- [Action item]:
Transcribe the following entries word for word. End with the line where "You are a computer-use agent. The" appears.

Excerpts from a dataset
____________
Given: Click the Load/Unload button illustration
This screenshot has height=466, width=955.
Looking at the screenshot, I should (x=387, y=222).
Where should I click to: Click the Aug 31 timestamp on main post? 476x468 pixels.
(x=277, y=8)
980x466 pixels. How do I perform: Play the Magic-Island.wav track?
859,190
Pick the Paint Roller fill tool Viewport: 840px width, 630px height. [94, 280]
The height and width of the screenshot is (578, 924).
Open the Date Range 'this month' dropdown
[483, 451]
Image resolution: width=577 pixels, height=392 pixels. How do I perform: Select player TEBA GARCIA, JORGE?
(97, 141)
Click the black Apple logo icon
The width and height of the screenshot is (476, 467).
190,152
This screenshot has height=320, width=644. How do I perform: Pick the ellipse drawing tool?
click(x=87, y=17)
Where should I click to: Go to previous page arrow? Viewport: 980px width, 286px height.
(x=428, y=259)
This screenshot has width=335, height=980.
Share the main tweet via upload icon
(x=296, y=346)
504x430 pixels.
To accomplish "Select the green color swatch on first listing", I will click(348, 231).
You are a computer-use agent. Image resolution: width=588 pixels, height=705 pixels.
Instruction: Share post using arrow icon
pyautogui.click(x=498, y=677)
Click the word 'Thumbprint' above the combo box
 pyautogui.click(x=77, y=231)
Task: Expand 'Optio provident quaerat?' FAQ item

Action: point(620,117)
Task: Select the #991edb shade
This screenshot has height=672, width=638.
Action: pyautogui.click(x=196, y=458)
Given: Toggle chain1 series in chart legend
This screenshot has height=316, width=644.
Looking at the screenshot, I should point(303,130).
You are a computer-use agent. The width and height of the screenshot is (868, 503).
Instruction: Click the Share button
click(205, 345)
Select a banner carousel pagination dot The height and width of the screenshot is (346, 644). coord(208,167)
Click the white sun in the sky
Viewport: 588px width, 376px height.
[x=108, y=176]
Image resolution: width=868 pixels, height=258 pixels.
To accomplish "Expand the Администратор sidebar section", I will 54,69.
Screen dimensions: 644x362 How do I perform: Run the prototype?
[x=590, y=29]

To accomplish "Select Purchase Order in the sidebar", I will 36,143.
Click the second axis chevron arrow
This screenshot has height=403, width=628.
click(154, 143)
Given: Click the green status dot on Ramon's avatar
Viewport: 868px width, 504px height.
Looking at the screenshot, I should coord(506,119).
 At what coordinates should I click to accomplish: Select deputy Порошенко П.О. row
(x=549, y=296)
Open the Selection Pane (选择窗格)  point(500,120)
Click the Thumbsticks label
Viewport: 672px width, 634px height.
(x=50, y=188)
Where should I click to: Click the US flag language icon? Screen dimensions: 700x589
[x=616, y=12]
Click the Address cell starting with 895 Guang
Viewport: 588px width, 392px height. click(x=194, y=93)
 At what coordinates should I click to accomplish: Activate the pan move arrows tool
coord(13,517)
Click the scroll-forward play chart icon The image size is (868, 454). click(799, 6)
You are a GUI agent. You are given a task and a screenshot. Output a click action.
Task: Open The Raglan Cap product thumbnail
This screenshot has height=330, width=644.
____________
- [Written response]:
Given: Click the Load/Unload button illustration
This screenshot has height=466, width=955.
Looking at the screenshot, I should (x=387, y=222).
Where should I click to: Click the Aug 31 timestamp on main post? 476x468 pixels.
(x=277, y=8)
980x466 pixels. How do I perform: Play the Magic-Island.wav track?
859,190
Pick the Paint Roller fill tool Viewport: 840px width, 630px height. [94, 280]
The height and width of the screenshot is (578, 924).
Open the Date Range 'this month' dropdown
[483, 451]
Image resolution: width=577 pixels, height=392 pixels. How do I perform: Select player TEBA GARCIA, JORGE?
(97, 141)
Click the black Apple logo icon
The width and height of the screenshot is (476, 467).
190,152
This screenshot has height=320, width=644. How do I perform: Pick the ellipse drawing tool?
click(x=87, y=17)
Where should I click to: Go to previous page arrow? Viewport: 980px width, 286px height.
(x=428, y=259)
This screenshot has width=335, height=980.
Share the main tweet via upload icon
(x=296, y=346)
504x430 pixels.
To accomplish "Select the green color swatch on first listing", I will click(348, 231).
You are a computer-use agent. Image resolution: width=588 pixels, height=705 pixels.
Instruction: Share post using arrow icon
pyautogui.click(x=498, y=677)
Click the word 'Thumbprint' above the combo box
 pyautogui.click(x=77, y=231)
Task: Expand 'Optio provident quaerat?' FAQ item

Action: point(620,117)
Task: Select the #991edb shade
This screenshot has height=672, width=638.
Action: pyautogui.click(x=196, y=458)
Given: Toggle chain1 series in chart legend
This screenshot has height=316, width=644.
Looking at the screenshot, I should point(303,130).
You are a computer-use agent. The width and height of the screenshot is (868, 503).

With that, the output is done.